Rows showing where targets appear
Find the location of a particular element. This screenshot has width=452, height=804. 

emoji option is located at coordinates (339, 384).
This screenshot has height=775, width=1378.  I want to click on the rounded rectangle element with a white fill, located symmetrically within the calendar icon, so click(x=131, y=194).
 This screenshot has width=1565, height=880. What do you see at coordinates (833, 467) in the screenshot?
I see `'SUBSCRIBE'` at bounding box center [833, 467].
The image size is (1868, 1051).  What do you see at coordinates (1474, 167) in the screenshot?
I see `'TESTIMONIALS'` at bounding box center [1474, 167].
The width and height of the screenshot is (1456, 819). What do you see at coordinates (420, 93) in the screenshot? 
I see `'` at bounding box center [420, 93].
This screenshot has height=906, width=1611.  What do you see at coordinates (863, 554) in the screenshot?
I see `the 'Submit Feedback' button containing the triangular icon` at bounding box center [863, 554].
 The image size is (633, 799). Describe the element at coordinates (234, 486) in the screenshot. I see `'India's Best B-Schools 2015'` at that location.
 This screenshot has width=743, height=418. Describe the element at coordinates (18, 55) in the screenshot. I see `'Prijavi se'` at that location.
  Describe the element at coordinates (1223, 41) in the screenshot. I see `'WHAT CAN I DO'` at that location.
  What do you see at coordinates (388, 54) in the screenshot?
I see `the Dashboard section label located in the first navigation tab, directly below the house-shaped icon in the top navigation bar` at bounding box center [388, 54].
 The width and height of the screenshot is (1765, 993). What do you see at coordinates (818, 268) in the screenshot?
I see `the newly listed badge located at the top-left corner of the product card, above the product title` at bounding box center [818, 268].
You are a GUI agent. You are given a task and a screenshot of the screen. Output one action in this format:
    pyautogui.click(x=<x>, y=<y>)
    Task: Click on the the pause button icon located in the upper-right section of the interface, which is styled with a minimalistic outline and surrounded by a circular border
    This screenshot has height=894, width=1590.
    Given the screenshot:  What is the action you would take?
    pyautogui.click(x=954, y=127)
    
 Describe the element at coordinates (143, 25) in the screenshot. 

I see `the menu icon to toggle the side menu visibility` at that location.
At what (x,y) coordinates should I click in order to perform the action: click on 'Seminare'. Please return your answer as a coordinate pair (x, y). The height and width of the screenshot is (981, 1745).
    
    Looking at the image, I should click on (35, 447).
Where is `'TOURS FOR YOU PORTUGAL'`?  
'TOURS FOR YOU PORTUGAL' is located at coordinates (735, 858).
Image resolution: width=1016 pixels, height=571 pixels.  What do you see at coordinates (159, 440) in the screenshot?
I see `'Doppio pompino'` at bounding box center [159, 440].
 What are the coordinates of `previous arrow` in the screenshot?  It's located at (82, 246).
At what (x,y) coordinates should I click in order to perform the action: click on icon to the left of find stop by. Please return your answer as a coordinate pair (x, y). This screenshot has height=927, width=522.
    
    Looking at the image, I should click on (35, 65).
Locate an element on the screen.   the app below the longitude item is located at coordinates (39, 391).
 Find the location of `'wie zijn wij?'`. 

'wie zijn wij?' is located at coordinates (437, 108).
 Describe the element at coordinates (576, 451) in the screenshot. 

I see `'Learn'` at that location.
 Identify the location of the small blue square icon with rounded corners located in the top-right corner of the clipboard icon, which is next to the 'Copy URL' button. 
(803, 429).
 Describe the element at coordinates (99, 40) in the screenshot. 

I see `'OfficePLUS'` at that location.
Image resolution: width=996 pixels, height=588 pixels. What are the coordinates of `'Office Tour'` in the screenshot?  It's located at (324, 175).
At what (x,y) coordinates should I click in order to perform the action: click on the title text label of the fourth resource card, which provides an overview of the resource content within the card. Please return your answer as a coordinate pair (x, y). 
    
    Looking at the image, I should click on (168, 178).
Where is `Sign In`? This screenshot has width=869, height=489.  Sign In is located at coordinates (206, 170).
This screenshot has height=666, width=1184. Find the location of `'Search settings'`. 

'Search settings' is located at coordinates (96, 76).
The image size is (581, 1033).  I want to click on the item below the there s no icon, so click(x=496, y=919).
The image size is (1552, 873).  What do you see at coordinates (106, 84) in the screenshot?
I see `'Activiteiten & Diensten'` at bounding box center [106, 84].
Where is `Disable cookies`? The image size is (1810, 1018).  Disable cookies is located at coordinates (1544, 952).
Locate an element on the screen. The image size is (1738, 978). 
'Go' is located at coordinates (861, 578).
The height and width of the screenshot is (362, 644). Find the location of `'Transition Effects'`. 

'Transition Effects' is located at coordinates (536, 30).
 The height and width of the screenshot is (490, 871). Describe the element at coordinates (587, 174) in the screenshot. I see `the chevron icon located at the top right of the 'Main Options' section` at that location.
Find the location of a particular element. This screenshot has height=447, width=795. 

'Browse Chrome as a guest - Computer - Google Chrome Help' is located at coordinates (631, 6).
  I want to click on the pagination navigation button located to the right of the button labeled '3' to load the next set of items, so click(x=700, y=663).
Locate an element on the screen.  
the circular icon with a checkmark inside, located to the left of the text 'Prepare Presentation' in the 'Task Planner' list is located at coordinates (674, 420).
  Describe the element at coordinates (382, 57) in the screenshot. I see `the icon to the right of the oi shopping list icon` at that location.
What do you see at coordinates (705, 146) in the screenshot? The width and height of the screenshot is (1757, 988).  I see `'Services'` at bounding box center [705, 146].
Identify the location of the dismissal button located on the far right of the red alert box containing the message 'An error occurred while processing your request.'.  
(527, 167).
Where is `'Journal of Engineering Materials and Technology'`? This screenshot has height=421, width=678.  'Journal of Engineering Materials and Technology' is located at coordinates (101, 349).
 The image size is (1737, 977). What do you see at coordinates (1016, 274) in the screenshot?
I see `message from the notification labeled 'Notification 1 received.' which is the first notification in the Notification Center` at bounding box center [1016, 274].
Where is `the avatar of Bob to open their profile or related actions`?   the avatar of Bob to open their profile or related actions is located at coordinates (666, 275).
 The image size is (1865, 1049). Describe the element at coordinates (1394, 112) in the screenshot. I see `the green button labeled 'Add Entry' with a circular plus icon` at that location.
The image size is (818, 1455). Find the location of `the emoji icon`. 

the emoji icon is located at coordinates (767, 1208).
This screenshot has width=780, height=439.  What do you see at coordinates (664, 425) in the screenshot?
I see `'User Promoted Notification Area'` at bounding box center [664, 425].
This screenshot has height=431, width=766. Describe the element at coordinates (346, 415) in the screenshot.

PROBLEM:
Reproduce every line of the listing above, word for word and with no changes, from the first line through the last.

FINAL RESULT:
Find the location of a particular element. This screenshot has width=452, height=804. 

emoji option is located at coordinates (339, 384).
This screenshot has height=775, width=1378.  I want to click on the rounded rectangle element with a white fill, located symmetrically within the calendar icon, so click(x=131, y=194).
 This screenshot has width=1565, height=880. What do you see at coordinates (833, 467) in the screenshot?
I see `'SUBSCRIBE'` at bounding box center [833, 467].
The image size is (1868, 1051).  What do you see at coordinates (1474, 167) in the screenshot?
I see `'TESTIMONIALS'` at bounding box center [1474, 167].
The width and height of the screenshot is (1456, 819). What do you see at coordinates (420, 93) in the screenshot? 
I see `'` at bounding box center [420, 93].
This screenshot has height=906, width=1611.  What do you see at coordinates (863, 554) in the screenshot?
I see `the 'Submit Feedback' button containing the triangular icon` at bounding box center [863, 554].
 The image size is (633, 799). Describe the element at coordinates (234, 486) in the screenshot. I see `'India's Best B-Schools 2015'` at that location.
 This screenshot has width=743, height=418. Describe the element at coordinates (18, 55) in the screenshot. I see `'Prijavi se'` at that location.
  Describe the element at coordinates (1223, 41) in the screenshot. I see `'WHAT CAN I DO'` at that location.
  What do you see at coordinates (388, 54) in the screenshot?
I see `the Dashboard section label located in the first navigation tab, directly below the house-shaped icon in the top navigation bar` at bounding box center [388, 54].
 The width and height of the screenshot is (1765, 993). What do you see at coordinates (818, 268) in the screenshot?
I see `the newly listed badge located at the top-left corner of the product card, above the product title` at bounding box center [818, 268].
You are a GUI agent. You are given a task and a screenshot of the screen. Output one action in this format:
    pyautogui.click(x=<x>, y=<y>)
    Task: Click on the the pause button icon located in the upper-right section of the interface, which is styled with a minimalistic outline and surrounded by a circular border
    This screenshot has height=894, width=1590.
    Given the screenshot:  What is the action you would take?
    pyautogui.click(x=954, y=127)
    
 Describe the element at coordinates (143, 25) in the screenshot. 

I see `the menu icon to toggle the side menu visibility` at that location.
At what (x,y) coordinates should I click in order to perform the action: click on 'Seminare'. Please return your answer as a coordinate pair (x, y). The height and width of the screenshot is (981, 1745).
    
    Looking at the image, I should click on (35, 447).
Where is `'TOURS FOR YOU PORTUGAL'`?  
'TOURS FOR YOU PORTUGAL' is located at coordinates (735, 858).
Image resolution: width=1016 pixels, height=571 pixels.  What do you see at coordinates (159, 440) in the screenshot?
I see `'Doppio pompino'` at bounding box center [159, 440].
 What are the coordinates of `previous arrow` in the screenshot?  It's located at (82, 246).
At what (x,y) coordinates should I click in order to perform the action: click on icon to the left of find stop by. Please return your answer as a coordinate pair (x, y). This screenshot has height=927, width=522.
    
    Looking at the image, I should click on (35, 65).
Locate an element on the screen.   the app below the longitude item is located at coordinates (39, 391).
 Find the location of `'wie zijn wij?'`. 

'wie zijn wij?' is located at coordinates (437, 108).
 Describe the element at coordinates (576, 451) in the screenshot. 

I see `'Learn'` at that location.
 Identify the location of the small blue square icon with rounded corners located in the top-right corner of the clipboard icon, which is next to the 'Copy URL' button. 
(803, 429).
 Describe the element at coordinates (99, 40) in the screenshot. 

I see `'OfficePLUS'` at that location.
Image resolution: width=996 pixels, height=588 pixels. What are the coordinates of `'Office Tour'` in the screenshot?  It's located at (324, 175).
At what (x,y) coordinates should I click in order to perform the action: click on the title text label of the fourth resource card, which provides an overview of the resource content within the card. Please return your answer as a coordinate pair (x, y). 
    
    Looking at the image, I should click on (168, 178).
Where is `Sign In`? This screenshot has width=869, height=489.  Sign In is located at coordinates (206, 170).
This screenshot has height=666, width=1184. Find the location of `'Search settings'`. 

'Search settings' is located at coordinates (96, 76).
The image size is (581, 1033).  I want to click on the item below the there s no icon, so click(x=496, y=919).
The image size is (1552, 873).  What do you see at coordinates (106, 84) in the screenshot?
I see `'Activiteiten & Diensten'` at bounding box center [106, 84].
Where is `Disable cookies`? The image size is (1810, 1018).  Disable cookies is located at coordinates (1544, 952).
Locate an element on the screen. The image size is (1738, 978). 
'Go' is located at coordinates (861, 578).
The height and width of the screenshot is (362, 644). Find the location of `'Transition Effects'`. 

'Transition Effects' is located at coordinates (536, 30).
 The height and width of the screenshot is (490, 871). Describe the element at coordinates (587, 174) in the screenshot. I see `the chevron icon located at the top right of the 'Main Options' section` at that location.
Find the location of a particular element. This screenshot has height=447, width=795. 

'Browse Chrome as a guest - Computer - Google Chrome Help' is located at coordinates (631, 6).
  I want to click on the pagination navigation button located to the right of the button labeled '3' to load the next set of items, so click(x=700, y=663).
Locate an element on the screen.  
the circular icon with a checkmark inside, located to the left of the text 'Prepare Presentation' in the 'Task Planner' list is located at coordinates (674, 420).
  Describe the element at coordinates (382, 57) in the screenshot. I see `the icon to the right of the oi shopping list icon` at that location.
What do you see at coordinates (705, 146) in the screenshot? The width and height of the screenshot is (1757, 988).  I see `'Services'` at bounding box center [705, 146].
Identify the location of the dismissal button located on the far right of the red alert box containing the message 'An error occurred while processing your request.'.  
(527, 167).
Where is `'Journal of Engineering Materials and Technology'`? This screenshot has height=421, width=678.  'Journal of Engineering Materials and Technology' is located at coordinates (101, 349).
 The image size is (1737, 977). What do you see at coordinates (1016, 274) in the screenshot?
I see `message from the notification labeled 'Notification 1 received.' which is the first notification in the Notification Center` at bounding box center [1016, 274].
Where is `the avatar of Bob to open their profile or related actions`?   the avatar of Bob to open their profile or related actions is located at coordinates (666, 275).
 The image size is (1865, 1049). Describe the element at coordinates (1394, 112) in the screenshot. I see `the green button labeled 'Add Entry' with a circular plus icon` at that location.
The image size is (818, 1455). Find the location of `the emoji icon`. 

the emoji icon is located at coordinates (767, 1208).
This screenshot has width=780, height=439.  What do you see at coordinates (664, 425) in the screenshot?
I see `'User Promoted Notification Area'` at bounding box center [664, 425].
This screenshot has height=431, width=766. Describe the element at coordinates (346, 415) in the screenshot.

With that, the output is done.